Linear differential equation: $$ a(t)y'(t)+b(t)y(t)+c(t)=0 $$ Any equation you need to write down in this form.

Integrating factor is: $$ \mu(t) = \exp\left( \int^{t} \frac{b(s)}{a(s)}ds\right) = e^{\int^{t} \frac{b(s)}{a(s)}ds} $$

Potential function is: $$ \psi(y,t)=y(t) \mu(t) + \int^{t} \frac{c(s)\mu(s)}{a(s)}ds $$ General solution: $$ y_{g}(t) = -\frac{1}{\mu(t)}\left(\int^{t} \frac{c(s)\mu(s)}{a(s)}ds \right) $$

Example: Consider $y'=2y+1$. Find


1) Integrating factor $\mu$ with inital condition $\mu(0)=1$

2) Potential function $\psi$ without arbitrary constant $C$,

3) General solution $y_{g}$

4) Solution to inital value problem $y(0)=2$


Solution:

Your equation is $y'-2y-1=0$ therefore $a(t)=1, b(t)=-2, c(t)=-1$. So integrating factor is $$ \mu(t) = \exp\left(\int^{t} \frac{b}{a} \right) = \exp\left(\int^{t} -2 \right) =\exp(2t+C)=e^{2t+C} $$ Since $\mu(0)=1$ therefore we get $C=0$ and hence $\mu(t) = e^{2t}$.

Potential function is $$ \psi(y,t) = y \mu + \int^{t} \frac{c \mu }{a} = y e^{2t}+ \int^{t} -1 \cdot e^{2s}ds = ye^{2t}-\frac{e^{2t}}{2}+C $$ Since they are asking us don't include arbitrary $C$ therefore $\psi(y,t)=ye^{2t}-\frac{e^{2t}}{2}$.

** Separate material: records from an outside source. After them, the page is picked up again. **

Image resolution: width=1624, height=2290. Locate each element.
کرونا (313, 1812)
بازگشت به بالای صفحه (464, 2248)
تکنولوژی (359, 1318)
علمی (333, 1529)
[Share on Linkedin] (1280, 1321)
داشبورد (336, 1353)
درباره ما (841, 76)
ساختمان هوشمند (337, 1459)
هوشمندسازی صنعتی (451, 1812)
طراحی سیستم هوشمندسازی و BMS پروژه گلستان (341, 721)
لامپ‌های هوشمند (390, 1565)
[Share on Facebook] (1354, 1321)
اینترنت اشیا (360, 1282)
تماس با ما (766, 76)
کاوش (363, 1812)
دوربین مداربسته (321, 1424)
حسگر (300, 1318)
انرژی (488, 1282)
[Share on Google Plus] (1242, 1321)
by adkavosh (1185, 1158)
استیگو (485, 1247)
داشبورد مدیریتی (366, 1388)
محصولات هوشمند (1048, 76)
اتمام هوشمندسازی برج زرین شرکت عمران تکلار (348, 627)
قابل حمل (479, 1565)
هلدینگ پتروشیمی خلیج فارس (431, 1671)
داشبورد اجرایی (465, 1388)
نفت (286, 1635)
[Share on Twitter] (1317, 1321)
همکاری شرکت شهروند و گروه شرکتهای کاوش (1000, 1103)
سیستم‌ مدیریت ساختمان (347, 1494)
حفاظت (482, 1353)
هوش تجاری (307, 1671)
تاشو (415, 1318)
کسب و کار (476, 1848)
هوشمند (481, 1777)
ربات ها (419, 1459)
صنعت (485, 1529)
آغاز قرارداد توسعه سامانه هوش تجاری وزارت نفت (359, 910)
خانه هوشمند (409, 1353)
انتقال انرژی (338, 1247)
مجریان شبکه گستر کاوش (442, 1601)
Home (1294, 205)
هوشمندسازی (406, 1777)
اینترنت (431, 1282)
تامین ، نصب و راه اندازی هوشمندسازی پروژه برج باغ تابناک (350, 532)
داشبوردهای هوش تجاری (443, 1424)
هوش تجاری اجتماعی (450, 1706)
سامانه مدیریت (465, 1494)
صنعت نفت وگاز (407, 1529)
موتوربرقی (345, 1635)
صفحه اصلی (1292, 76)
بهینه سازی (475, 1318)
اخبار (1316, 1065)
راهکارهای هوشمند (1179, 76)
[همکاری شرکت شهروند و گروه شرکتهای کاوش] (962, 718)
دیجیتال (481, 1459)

General solution is $$ y_{g}(t) =-\frac{1}{\mu(t)}\left( \int^{t} \frac{c \mu }{a}\right)=-\frac{1}{e^{2t}}\left( \int^{t}-1\cdot e^{2s}ds\right)= -\frac{1}{e^{2t}}\left(-\frac{e^{2t}}{2}+C\right) $$ So your general solution is $y_{g}(t)=-\frac{1}{e^{2t}}\left(-\frac{e^{2t}}{2}+C\right)$.
REMARK: Sometimes webwork wants you to change the sign of the constant $C$ in the general solution, for example it wants you to write the general solution in this way $$ y_{g}(t)=-\frac{1}{e^{2t}}\left(-\frac{e^{2t}}{2}-C\right) $$


Solution to the initial value problem $y(0)=2$ means that you need to choose $C$ so that $y_{g}(0)=2$. On the one hand $y_{g}(0)=-1(-\frac{1}{2}-C)$ on the other hand $y_{g}(0)=2$. Therefore $-1(-\frac{1}{2}-C)=2$ if and only if $C=2-\frac{1}{2}=\frac{3}{2}$ Therefore solution to the inital value problem $y(0)=2$ is the following $$ y(t)=-\frac{1}{e^{2t}}\left(-\frac{e^{2t}}{2}-\frac{3}{2}\right) $$





Example2: Find the differential equation of the form $y'=f(y)$ such that one of its solution is $y=3e^{2t}+5$.

Solution:

Equality $y'=f(y)$ means that $6e^{2t}=f(y)$. But equality $y=3e^{2t}+5$ implies that $6e^{2t}=2(y-5)$ therefore equality $6e^{2t}=f(y)$ becomes: $2(y-5) = f(y)$ and this is the answer. Thing is that everyhting you should express in terms of $y$.